Rattana@Ici Laos Cambodge / 4 décembre 2013
Je découvre à l’instant votre blog.
Votre article est prenant vous y traitez des Killing Fields et de Tuol Sleng comme si on y était et qu’on pouvait ressentir les tortures qu’ont subi les cambodgiens.
J’ai visité S-21 mais pas les Killing fields. Vos photos et votre récit illustrent bien une ambiance lourde mais me donne tout de même envie de le visiter lors d’un prochain voyage.
Have A Nice Trip / 4 décembre 2013
Merci pour tes commentaires, le fait de découvrir une vérité si sordide n’est pas des plus faciles, mais c’est un devoir de mémoire. Voir les Killing Fields et S21 nous a permis de mieux appréhender l’histoire récente du pays. Nous espérons en tous cas, pouvoir retourner un jour au Cambodge.
Tony / 8 janvier 2014
Plus jamais ça ! Exactement. Et pourtant l’histoire se répète inlassablement dans le monde. A croire que l’humanité n’apprend pas de ses erreurs.
Le plus frappant est d’imaginer un Pol Pot aussi affable tant qu’il enseignait à l’étranger et de le comparer à l’ordure qu’il est devenu en accédant au pouvoir. Je veux bien croire que nécessité fait loi mais quand même…
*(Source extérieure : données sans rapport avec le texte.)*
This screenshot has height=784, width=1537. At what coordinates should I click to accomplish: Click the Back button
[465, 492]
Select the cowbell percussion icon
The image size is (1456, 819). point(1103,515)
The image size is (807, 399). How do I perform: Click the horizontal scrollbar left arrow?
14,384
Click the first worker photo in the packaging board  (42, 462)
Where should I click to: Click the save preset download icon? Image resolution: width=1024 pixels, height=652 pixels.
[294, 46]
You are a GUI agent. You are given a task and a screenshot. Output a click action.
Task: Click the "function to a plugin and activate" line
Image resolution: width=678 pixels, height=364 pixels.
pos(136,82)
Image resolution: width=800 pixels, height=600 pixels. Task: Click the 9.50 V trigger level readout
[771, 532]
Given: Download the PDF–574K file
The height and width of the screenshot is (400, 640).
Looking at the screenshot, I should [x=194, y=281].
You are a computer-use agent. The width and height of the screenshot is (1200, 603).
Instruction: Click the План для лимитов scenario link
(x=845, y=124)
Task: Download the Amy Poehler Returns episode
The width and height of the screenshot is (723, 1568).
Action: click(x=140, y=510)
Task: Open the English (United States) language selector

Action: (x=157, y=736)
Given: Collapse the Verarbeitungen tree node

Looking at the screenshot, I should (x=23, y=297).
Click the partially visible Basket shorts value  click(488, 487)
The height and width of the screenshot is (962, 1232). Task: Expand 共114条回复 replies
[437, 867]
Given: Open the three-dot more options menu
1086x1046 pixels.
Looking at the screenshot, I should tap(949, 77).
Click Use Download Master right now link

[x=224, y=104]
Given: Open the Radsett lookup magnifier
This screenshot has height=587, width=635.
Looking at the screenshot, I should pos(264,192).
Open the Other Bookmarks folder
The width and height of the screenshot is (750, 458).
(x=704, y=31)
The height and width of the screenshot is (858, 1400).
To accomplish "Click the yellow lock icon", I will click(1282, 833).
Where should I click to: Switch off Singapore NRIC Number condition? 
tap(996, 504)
Pol Pot aura réussit à « purger » 20 % de la population Cambodgienne avant de se faire chasser par les Vietnamiens. Il laisse un pays déchiré et profondément meurtri. Comment imaginer l’horreur qu’ont pu vivre Chum Manh et ses compatriotes encore vivants aujourd’hui.
Le pire pour ces malheureux c’est de savoir que Pol Pot n’aura jamais payé pour ses crimes.
Merci pour ce petit bout d’histoire si bien amené. Il faudrait plus d’article de cet acabit sur la blogosphère voyage. 🙂
Have A Nice Trip / 8 janvier 2014
Au Cambodge, nous avons vraiment pris l’Histoire en pleine figure… Même si l’on connaissait la situation, entrer dans le vif du sujet a été éprouvant. Nous avons essayé de le retranscrire comme il se doit. Merci pour ton commentaire, instructif lui-aussi.